“Creating Visual Hierarchy with Type” and “Using the Gestalt Theory to Guide Layout”

READING SUMMARY

The “Creating Visual Hierarchy with Type” video tutorial explains how visual hierarchy is important in creating a sense of order. It leads viewers to where they should start, move text, and end, as well as lets them know what the most and least important visual information is. Headlines can pop out with larger text size and a bolder font. Adding space between text helps group similar things together and makes them more readable. The “Using Gestalt Theory to Guide Layout” video tutorial discusses the four Gestalt theories and how they are used. The theories are based on the fact that the brain automatically seeks to organize visual information. The four Gestalt theories are proximity, similarity, continuity, and closure. Proximity means that items that belong together should be placed or grouped together, and similarity states that things that look alike must be related somehow. Continuity involves flow, meaning a line always seems to be pointing from one place to another. Closure is that we as humans fill in blanks for missing visuals; we see negative space as positive sometimes, and vice versa.

OUTSIDE EXAMPLE

While writing this blogpost, I had the book White Space Is Not Your Enemy next to me. I looked at the cover and noticed the design work actually put into it (which, funnily enough, it explains how to do). First, you look at the big colored letters W, S, I, N, Y,  and E. Then, you read the smaller (but still large and bold font) right beneath it, reading “White Space Is Not Your Enemy:” and next, the small font below that explaining what the book is in a few words. Lower down on the cover are the names of the authors, with the same font and size as the book’s explanation.
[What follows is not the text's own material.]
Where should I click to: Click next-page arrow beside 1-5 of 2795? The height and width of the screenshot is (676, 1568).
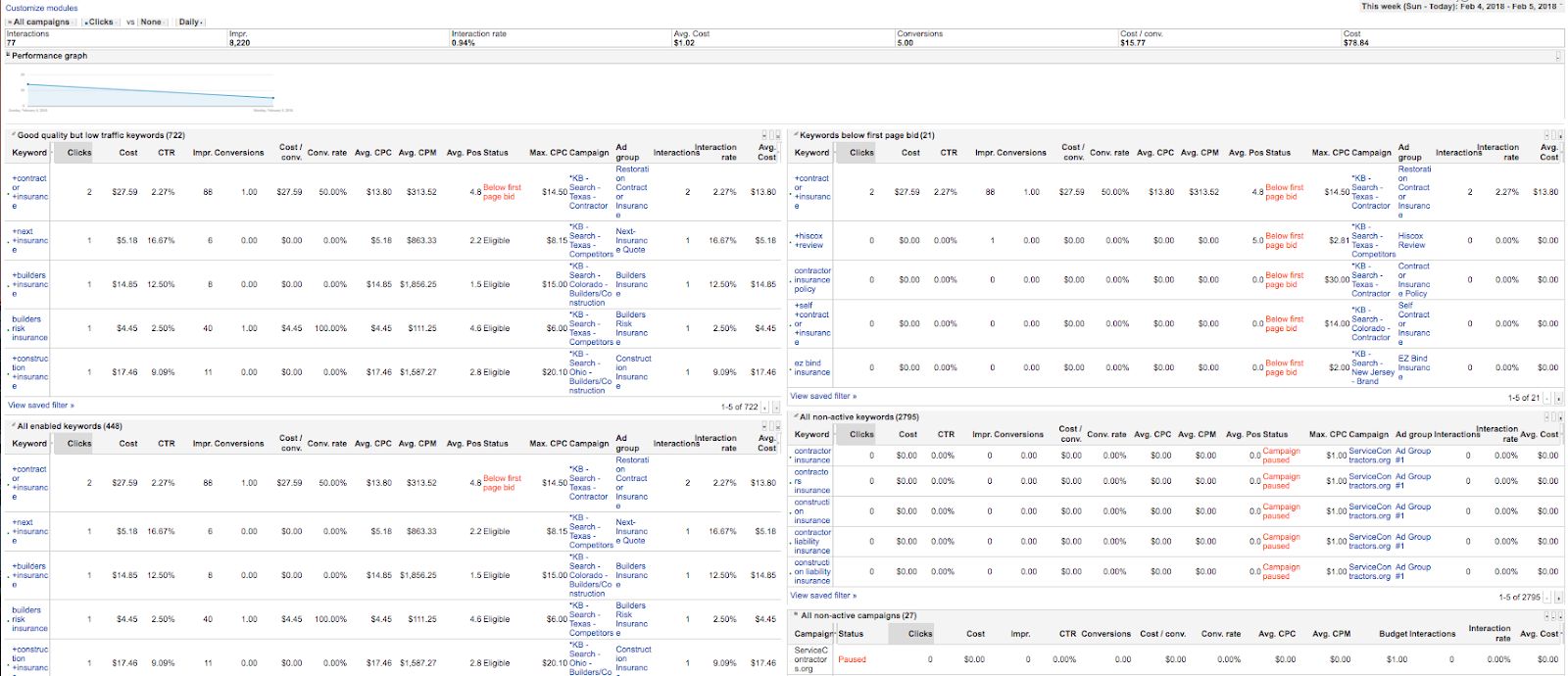1556,597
It’s a visually pleasing cover, but I just happened to actually look at it today.

READING CONNECTION

The cover of White Space Is Not Your Enemy uses both visual hierarchy and the Gestalt theories. As viewers, we first look at the big, bold, colorful letters, and then look below it to figure out what they mean with the bold, large-font title of “White Space Is Not Your Enemy”, with the larger colorful letters being its acronym. We then automatically look below that to the smaller font explaining what the book is, then lower down the cover to the authors’ names. The cover was purposely designed so that we would look at the title and its colorful acronym first, then to the explanation and names. This is visual hierarchy. The letters, title, and short explanation are all placed together in the middle/top of the cover (proximity), and all the letters that make up the acronym look similar (although they are different colors) and are therefore related (similarity). Our eyes also follow a line, though not an actual line, when we look at the cover, moving down as the text gets smaller and less bold. The title lines up below the letters, and the explanation is off to the side a bit but lined up with the authors’ names further below (continuity). Overall, I noticed how the Gestalt laws and visual hierarchy are used in real life on simple things like book covers.